On 31 October 1975, Morocco invaded Western Sahara with Spanish consent. On 6th November 1975 Morocco began a major settlement process, organising a big march of more than 350,000 Moroccan citizens to occupy Western Sahara in a campaign called “the Green March”. On 14th November of the same year, Spain signed the "Madrid Convention" with Morocco and Mauritania. According to the convention, Western Sahara was divided between Morocco and Mauritania, leading to a new era of colonisation of the region.
On 26th February 1976 the last Spanish soldier left Western Sahara, and the following day was marked with the establishment of Saharawi Arabic Democratic Republic (SADR) by the "Polisario front". The SADR is a state claiming the whole of the Western Sahara as its territory, but in fact controls the easternmost one-fifth along the border with Mauritania, a very barren desert region.

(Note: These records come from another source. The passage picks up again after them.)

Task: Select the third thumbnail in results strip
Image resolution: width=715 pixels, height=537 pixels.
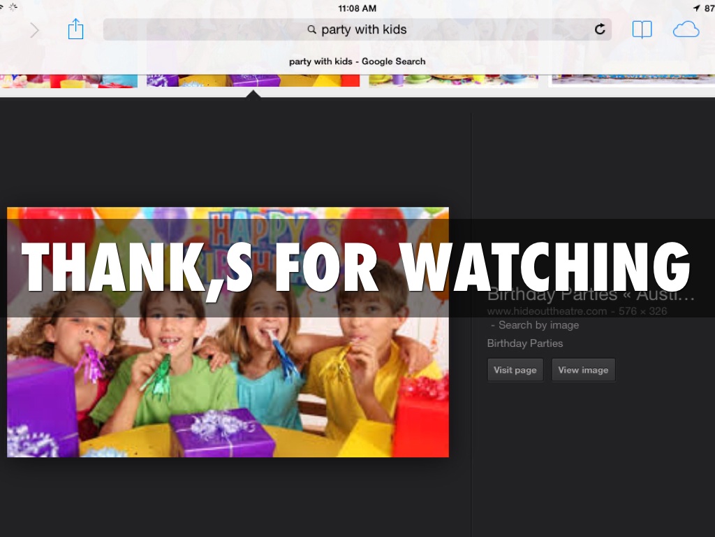Action: pyautogui.click(x=453, y=80)
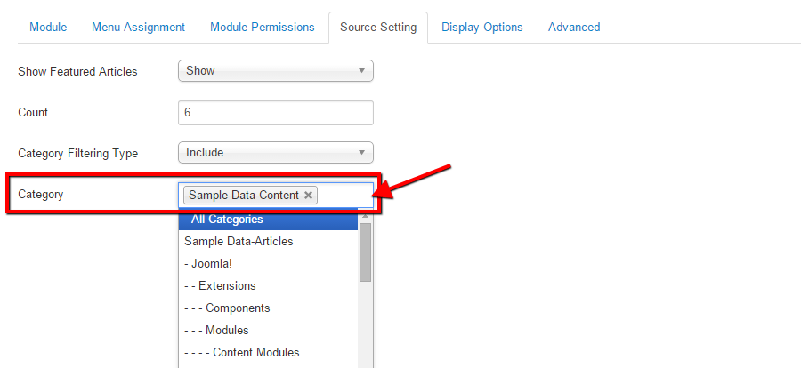Open the Module Permissions tab
801x368 pixels.
point(262,28)
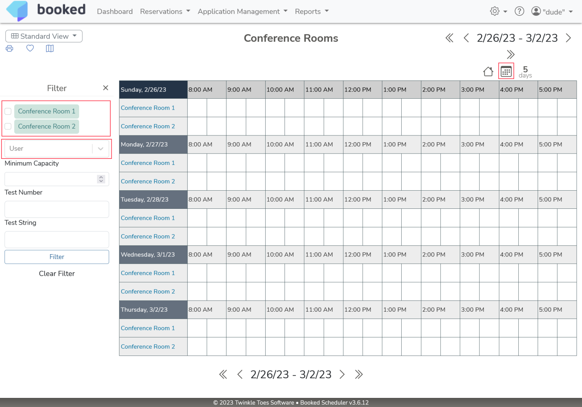
Task: Click the Minimum Capacity stepper arrows
Action: click(101, 179)
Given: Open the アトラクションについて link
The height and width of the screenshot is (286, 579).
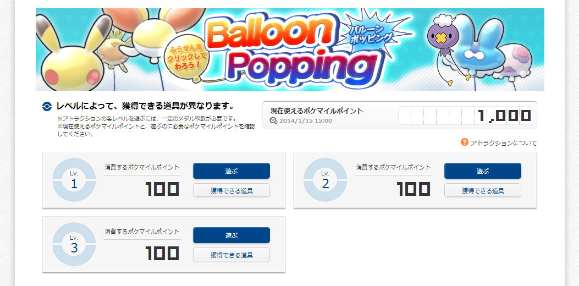Looking at the screenshot, I should [x=503, y=143].
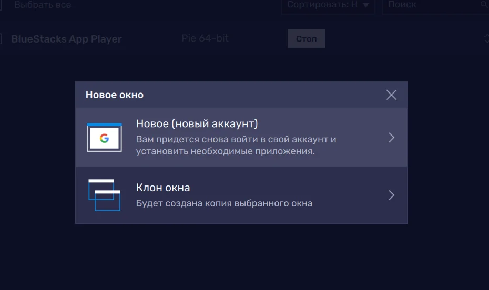
Task: Click the Новое окно dialog title
Action: click(x=115, y=95)
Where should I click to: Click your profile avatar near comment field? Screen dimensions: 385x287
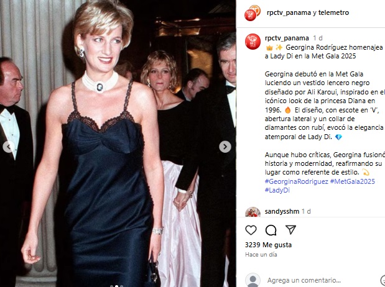click(253, 280)
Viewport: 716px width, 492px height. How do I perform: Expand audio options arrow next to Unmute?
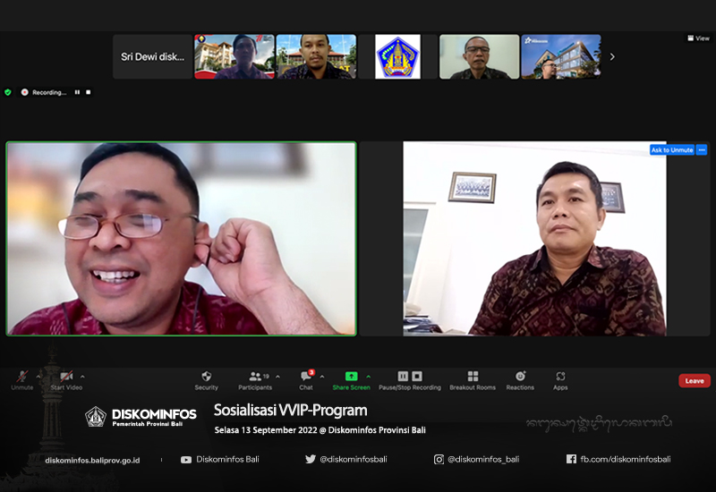[38, 377]
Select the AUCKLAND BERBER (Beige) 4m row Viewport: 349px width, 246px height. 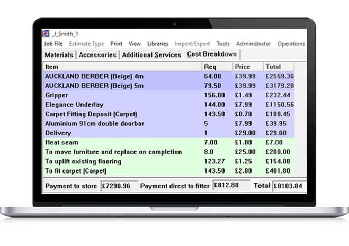122,76
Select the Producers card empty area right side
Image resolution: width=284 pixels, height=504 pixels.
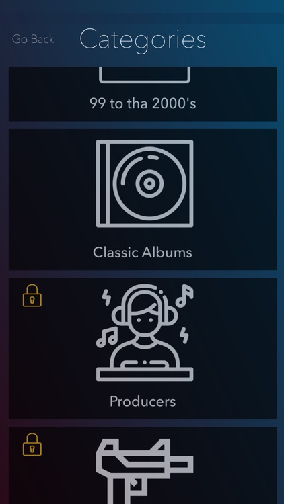click(235, 348)
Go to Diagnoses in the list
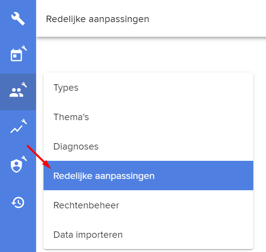 [148, 147]
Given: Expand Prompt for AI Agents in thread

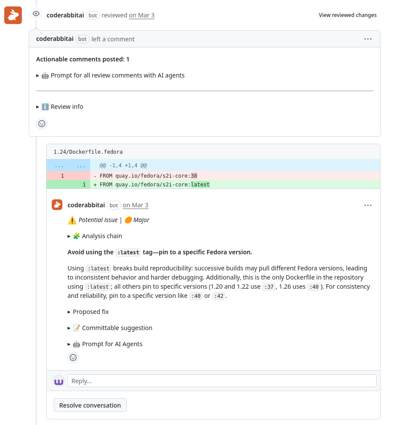Looking at the screenshot, I should [x=108, y=344].
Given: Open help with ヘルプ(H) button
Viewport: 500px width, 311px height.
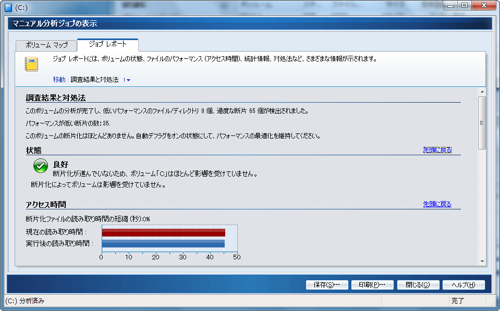Looking at the screenshot, I should pyautogui.click(x=463, y=285).
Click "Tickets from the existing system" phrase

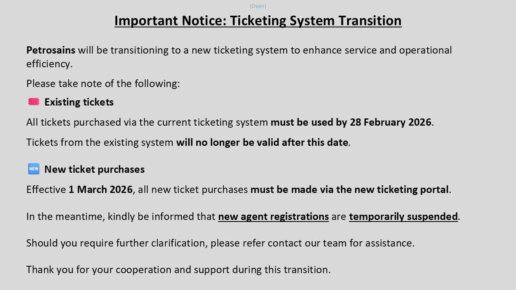tap(100, 142)
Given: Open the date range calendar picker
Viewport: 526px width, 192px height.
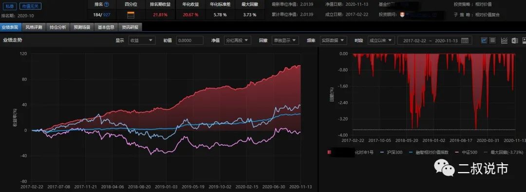Looking at the screenshot, I should pos(465,40).
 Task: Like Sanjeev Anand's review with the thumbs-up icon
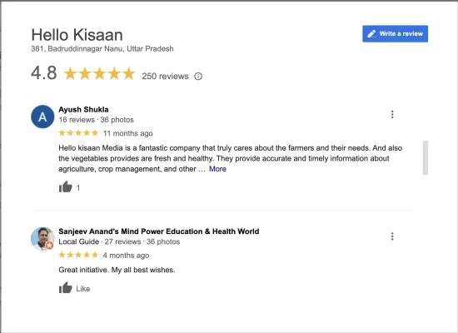click(x=66, y=288)
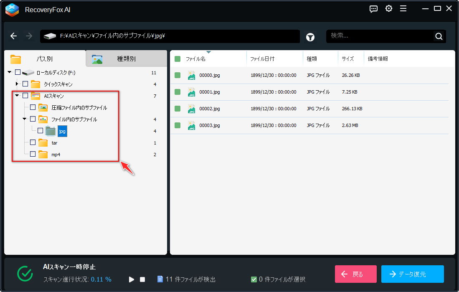The height and width of the screenshot is (292, 459).
Task: Collapse the ファイル内のサブファイル node
Action: point(24,119)
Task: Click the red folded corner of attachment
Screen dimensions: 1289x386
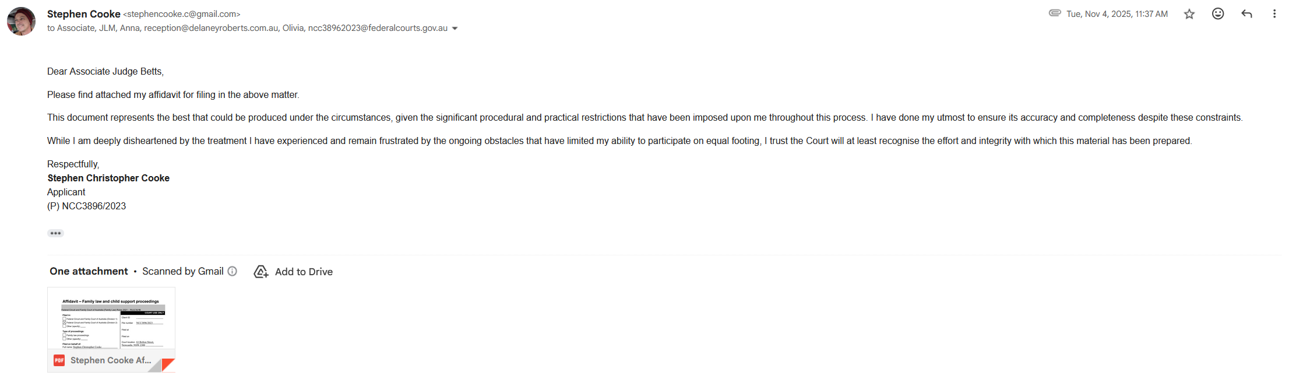Action: pyautogui.click(x=168, y=365)
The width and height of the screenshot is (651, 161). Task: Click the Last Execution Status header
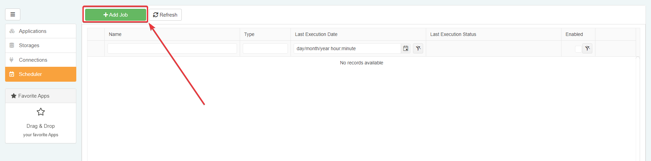(453, 34)
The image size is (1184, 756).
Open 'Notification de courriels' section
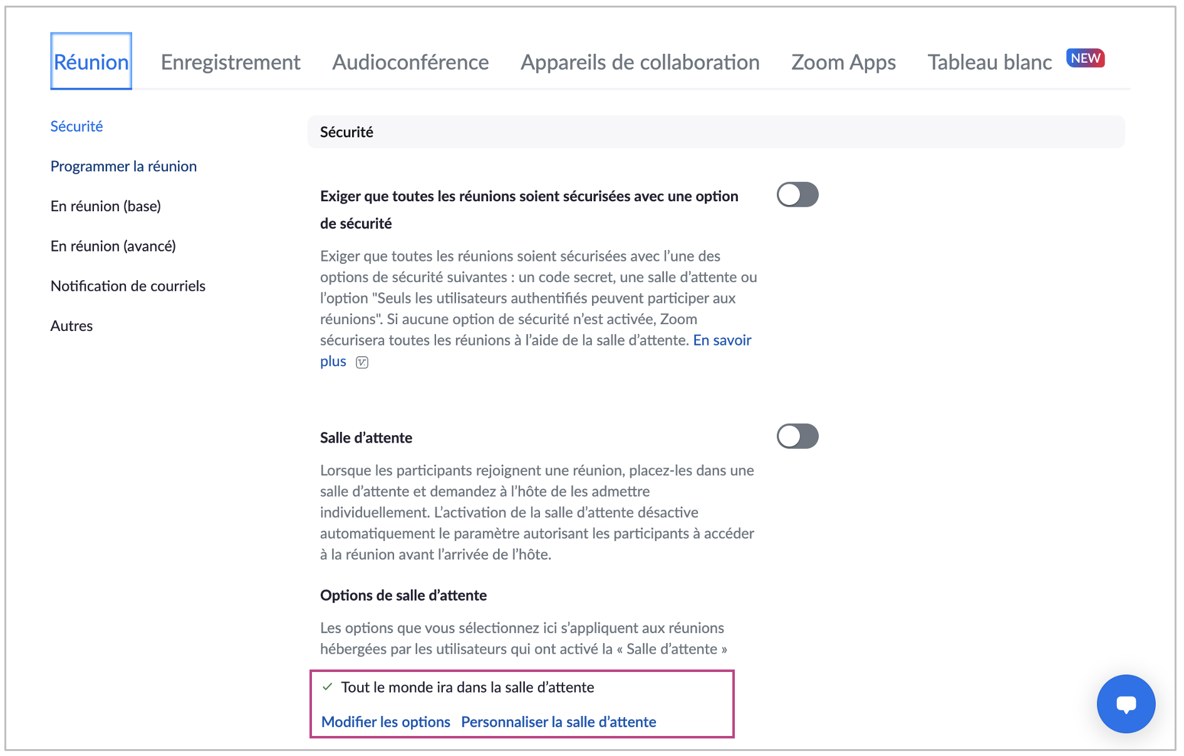(128, 286)
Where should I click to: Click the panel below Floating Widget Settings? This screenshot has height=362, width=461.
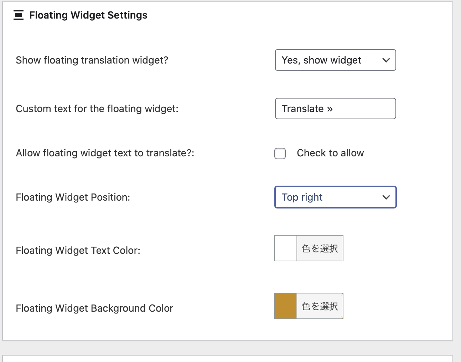tap(228, 358)
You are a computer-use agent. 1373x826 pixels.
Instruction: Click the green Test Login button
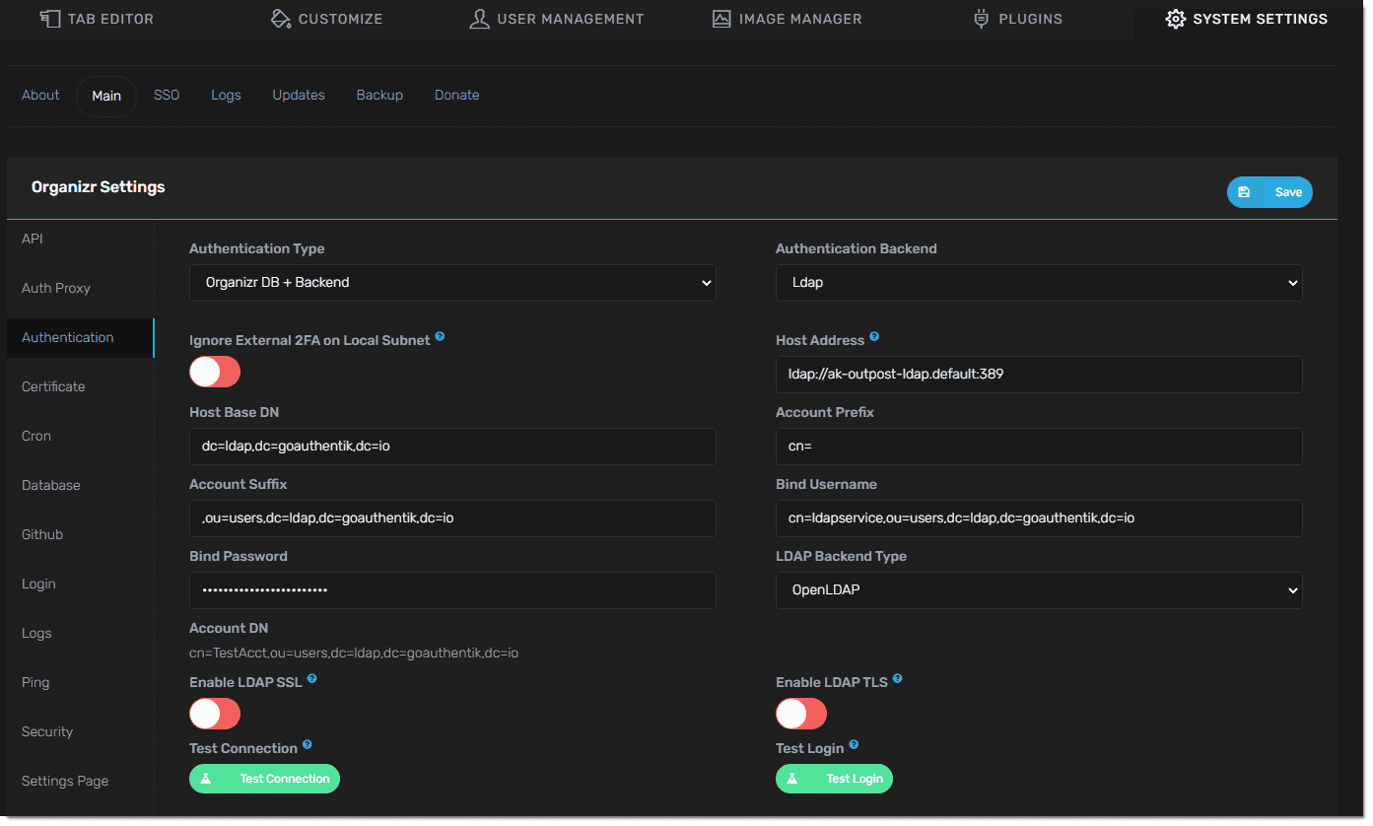834,779

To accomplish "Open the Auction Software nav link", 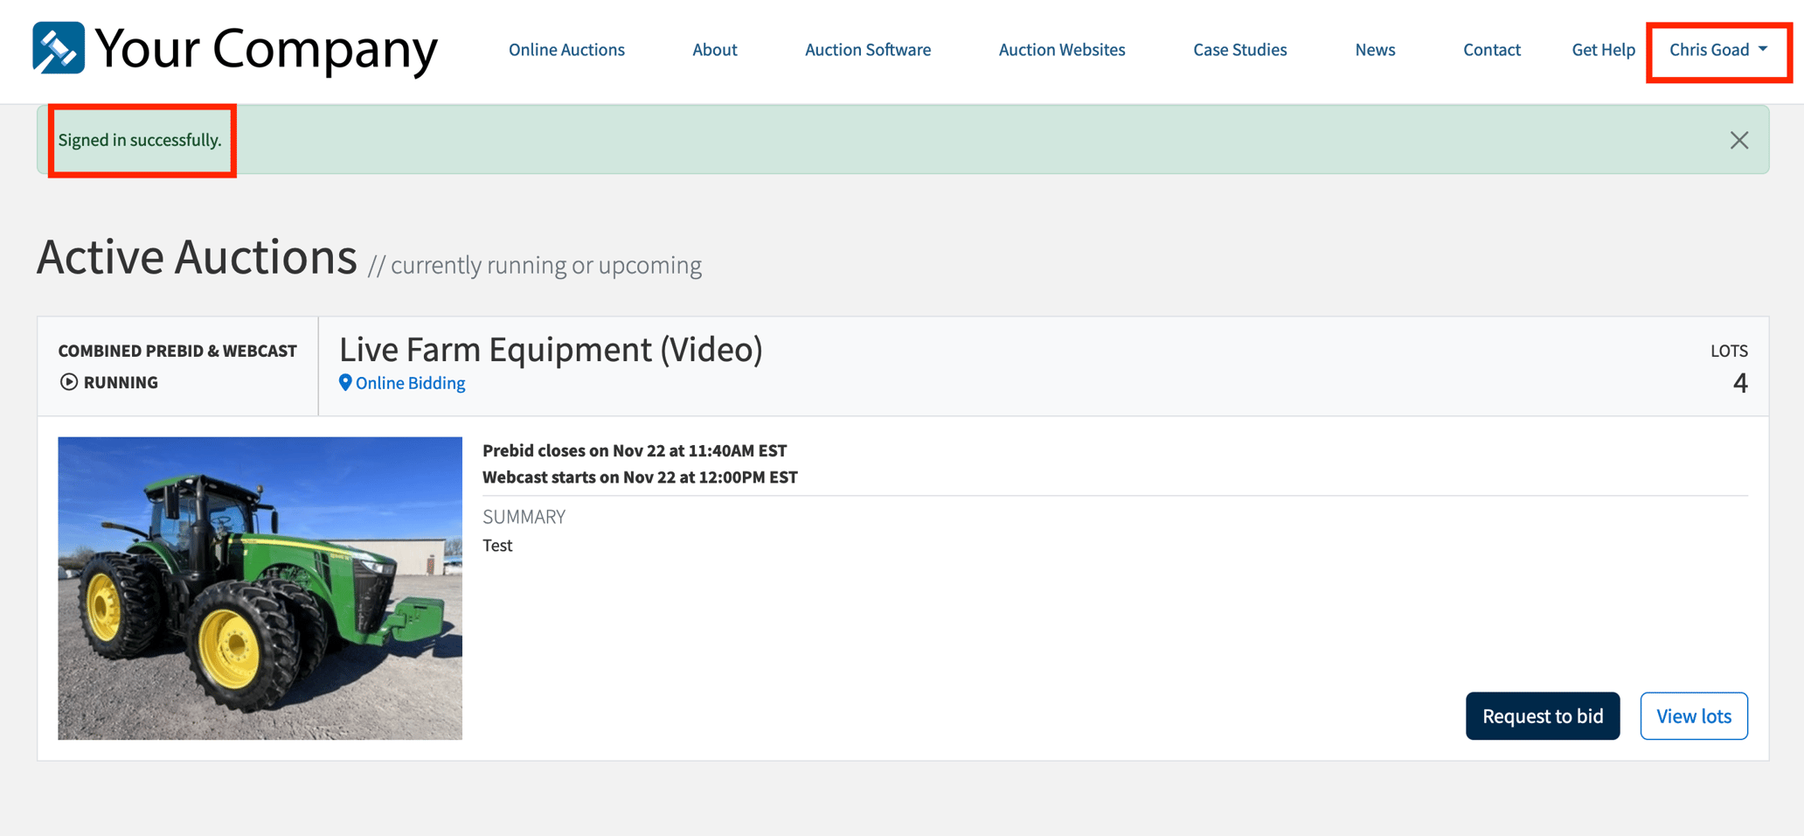I will click(x=868, y=50).
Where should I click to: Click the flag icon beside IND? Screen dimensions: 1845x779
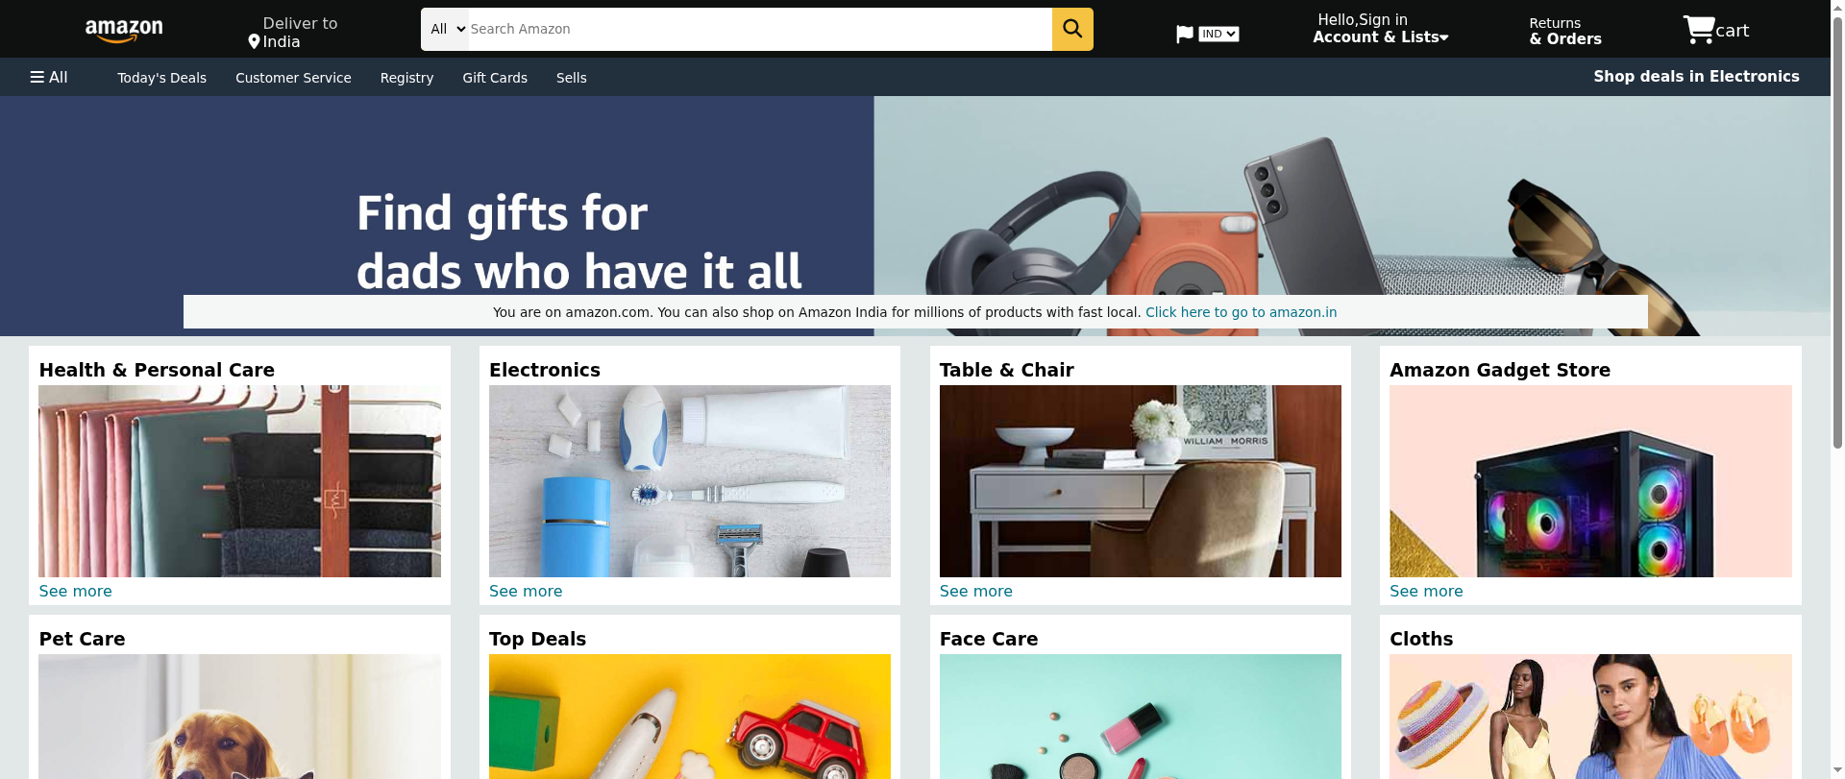tap(1185, 35)
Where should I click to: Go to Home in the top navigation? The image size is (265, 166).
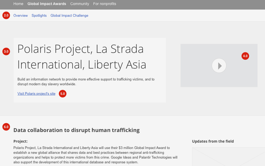coord(18,4)
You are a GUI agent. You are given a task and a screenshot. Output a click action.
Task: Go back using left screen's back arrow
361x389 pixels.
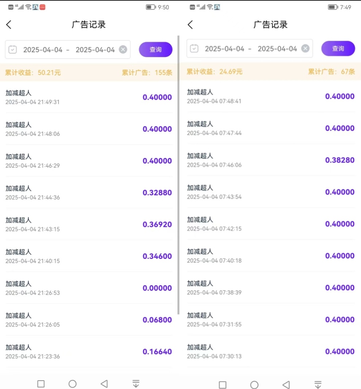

There were a lot of wars between Western Sahara and Morocco, and between Western Sahara and Mauritania. In in 1979 Mauritania withdrew its troops and relinquished control of Western Sahara, but Morocco continue to occupy around 75% of Western Sahara today. Morocco divided Western Sahara by building a 2700 km long wall (or “berm”, made out of sand), and has used more than 7 millions of landmines to militarise the area. The SADR govern the region between the wall and the border with Mauritania.
The war between the SADR and Morocco continued until September 1991 when the United Nations organised a “Peace Convention” and ceasefire. According to the convention the United Nations promised to hold a referendum of the Saharawi people, but this has not happened yet for a variety of reasons, primarily because it is blocked by Morocco. The peace convention means that the SADR pursue Western Sahara's independence through peaceful means, but there are a lot of violations of human rights of Saharaui people by Morocco and the area remains highly militarised.
Non-violence Group in Western Sahara
NOVA stands for The Non-violence Group in Western Sahara. NOVA is a volunteer activist group in the Saharawi civil society and was established on 17th June 2012. NOVA believes in the principle of non-violence and works to promote and spread the culture of non-violence, and to solve conflicts peacefully. The group is composed of committees committed to accomplishing the group programs The various committees include administration, committee of dialogue, committee of media and the committee of activities. The membership is open to every Saharawi volunteer who believes in non-violence and respects the conditions of membership. The new participants begin their work after taking training in non- violence. NOVA activities include:
- organising inter-generational dialogues,
- organising dialogue between citizens and politicians,
- organising a dialogue about the role of women in peace building to highlight the U.N resolution 1325 about women, peace and security,
- dialogues about the peaceful resistance and non-violence strategies,
- dialogue about school dropout with teachers, parents to explore the reasons young people have left school,
- campaigns for consumer protections,
- human rights and non violence trainings for young people,
- participation in International and Magarebien forums to empower the Saharawi civil society,
- participation in dialogues between Saharaui, Algerian, Tunisian and Morrocan young people according to 2250 Resolution.
The campaign for independence for Western Sahara - the last African colony – is in dire need of international solidarity, support and global aid to enable its people their legal right to self-determination and freedom. Solidarity can come in many forms, including protesting outside Moroccan embassies and the embassies of the countries who contribute in the peterpetuation of this occupation, joining media campaigns that call for our freedom, and condemning this colonialism.